# Aufgabenstellung 1
Ersetze im Text über die Busmitfahrer „Fahrgäste“ durch „Passagiere“ und gib dabei den Teil wieder, der mit den Worten „Auch in absoluten“ beginnt und mit „kann weiter gehen.“ schließt.
# Aufgabenstellung 2
Knüpfe an das Ende des Textes über die Busmitfahrer an und schreibe ihn weiter.

# Seite

——————

Auch in absoluten Extremfällen bleibt der Busmitfahrer stets pflichtbewusst und weiß wie er reagieren muss. Aufmüpfige Fahrgäste behandelt er mit Autorität auf der einen und Milde auf der anderen Seite. Falls es Beschwerden über den Fahrstil des Busfahrers oder die Wartedauer an einer Haltestelle gibt wird der Konflikt zuerst auf Gesprächsebene versucht zu lösen, wenn dies allerdings nicht fruchtet dann wird der Gast auch gelegentlich zu einer körperlichen Lösung des Problems nach draußen gebeten, denn Beschwerden gegen des Busfahrer sind immer auch Beschwerden gegen des Busmitfahrer. Nachdem sich beide Parteien nach ein paar Minuten intensiven Hahnenkampfes geeinigt haben steigt jeder wieder in den Bus und es kann weiter gehen.

Auf der Grundlage monatelanger Erfahrungen haben sich vier verschiedene Typen Busmitfahrer herauskristallisiert:
  1. Der Grummler:
    Der Grummler
    Diese Art vertritt generell den grantigen, harten Typ Busmitfahrer. Er könnte auch als Macho bezeichnet werden, da er mit einem harten grimmigen Gesichtsausdruck das Reiseziel des Busses herausschreit und, während er vor dem Bus mit geschwellter Brust und angeberischen Schritt versucht Mitfahrer anzuwerben. Nicht selten ist seine Stimme geprägt von der harten Arbeitswelt, in der er Tagein Tagaus schuftet, was sich in einem rauen, borstigen fast schon prolligen Unterton niederschlägt. Und doch ist dieser Typ in seinem Inneren auch zu Gefühlen, sowie zu allerlei Schabernack bereit, die bisweilen ein wenig ruppig ausfallen können.

  2. Der Korrekte: Legt doch der Grummler schon sehr viel Wert auf sein Image als Macho kann dies der Korrekte noch überbieten. Er erledigt stets auf höchst professionelle Weise seine Arbeit, geht von Fahrgast zu Fahrgast um mit einer unfassbaren Effizienz in kürzester Zeit alle Tickets verkauft zu haben. Er achtet gewissenhaft auf ein gepflegtes Aeusseres, während er nicht selten durch herausragende Englischkenntnisse glänzt. Im Gegensatz zu dem Kumpel lässt er sich weder oft auf eine Unterhaltung ein noch bezaubert er Bewunderer mit einem Lachen. Ihm werden potenziell die meisten Chancen auf eine Beförderung zum Oberbusmitfahrer eingeräumt (-> Oberbusmitfahrer: Er kontrolliert, ob jeder Fahrgast ein Ticket hat anhand der verkauften Tickets des Busmitfahrers).

——————

# Bereitgestellte Daten
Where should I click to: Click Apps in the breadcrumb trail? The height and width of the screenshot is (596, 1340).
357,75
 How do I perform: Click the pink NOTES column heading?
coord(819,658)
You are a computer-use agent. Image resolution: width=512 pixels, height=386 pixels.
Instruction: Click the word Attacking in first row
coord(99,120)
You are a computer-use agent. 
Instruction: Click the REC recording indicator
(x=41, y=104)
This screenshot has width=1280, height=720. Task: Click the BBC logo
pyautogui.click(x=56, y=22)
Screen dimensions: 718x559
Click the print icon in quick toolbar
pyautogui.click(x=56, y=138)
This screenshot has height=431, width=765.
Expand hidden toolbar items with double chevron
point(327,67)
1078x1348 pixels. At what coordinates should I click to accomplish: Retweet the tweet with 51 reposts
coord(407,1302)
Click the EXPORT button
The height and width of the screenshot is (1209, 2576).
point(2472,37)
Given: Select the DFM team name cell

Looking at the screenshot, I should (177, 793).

——————

# Antwort 1
Auch in absoluten Extremfällen bleibt der Busmitfahrer stets pflichtbewusst und weiß wie er reagieren muss. Aufmüpfige Passagiere behandelt er mit Autorität auf der einen und Milde auf der anderen Seite. Falls es Beschwerden über den Fahrstil des Busfahrers oder die Wartedauer an einer Haltestelle gibt wird der Konflikt zuerst auf Gesprächsebene versucht zu lösen, wenn dies allerdings nicht fruchtet dann wird der Gast auch gelegentlich zu einer körperlichen Lösung des Problems nach draußen gebeten, denn Beschwerden gegen des Busfahrer sind immer auch Beschwerden gegen des Busmitfahrer. Nachdem sich beide Parteien nach ein paar Minuten intensiven Hahnenkampfes geeinigt haben steigt jeder wieder in den Bus und es kann weiter gehen.

# Antwort 2
  3. Der Kumpel:
    Der Kumpel
    Dies ist die nach Ansicht der befragten Freiwilligen der beliebteste Typ. Er verkörpert die wahr gewordene Sehnsucht nach Freundschaft zwischen Fahrgast und Busmitfahrer, da er mit seinem Charme und seiner Freundlichkeit jeden von sich überzeugt. Durch das scheinbar angeborene Lächeln besticht er zudem mit seinem Adonis-gleichem Körper, den er elegant selbst durch große Massen Fahrgäste hindurch windet (kurze Anmerkung: Es gibt natürlich auch fuelligere Kumpel, die allerdings letzteres Merkmal weniger repräsentieren.). Nicht selten weiß er nach mehrmaligen Mitfahren eines Gastes sofort, wo er hin möchte, was ihm weitere Bewunderer einbringt. Er strahlt trotz langer Arbeitszeiten eine Freude aus, die sich auf den gesamten Bus uebertraegt und eine zutiefst entspannende, positive Atmosphäre kreiert.

  4. Verrueckt?
    Der Verrückte: Eine Ausnahmeerscheinung. Genau festzulegen ist diese Kategorie nicht. Festzuhalten ist aber, dass der Verrückte alles und nichts sein kann. Vom singenden, mit Schnauzer und Hüften wackelnden Party-Busmitfahrer bis zum betrunkenen Grummler ist alles möglich. Er überrascht durch Flexibilität in der Einhaltung der Regeln, wie z.B. einem kleinen Preisnachlass. Akrobatische Meisterleistungen werden mit einer Regelmaessigkeit vorgeführt, so dass jeder Mitfahrer sich auf eine extravagante Show einstellen kann. Während der Fahrt aus dem Bus herausspringen und an der hinteren Tür wieder hinein gehört natürlich nur zum Standardprogramm und wird durch Tanzeinlagen zu einer betoehrend Show erweitert. Angeheizt wird diese Stimmung noch durch die eindringlich, intensive indische Musik, die seine Bewegungen zum Leuchten bringt und selbst den grantigsten Opa zum bewundernden Staunen. Wer wirklich keine Lust auf diese Art Entertainment hat ist selbst Schuld und muss aus dem Fenster schauen oder Rikscha fahren.

Ausnahmen: Bestätigen im Normalfall die Regel. Jedoch ist mir bis jetzt noch kein unhöflicher Busmitfahrer begegnet. Selbst in Touristengegenden würde dieser ehrenvolle Beruf selten eine falsche Aussage zulassen, die für sie selbst auch keinen direkten Nutzen bringen würde.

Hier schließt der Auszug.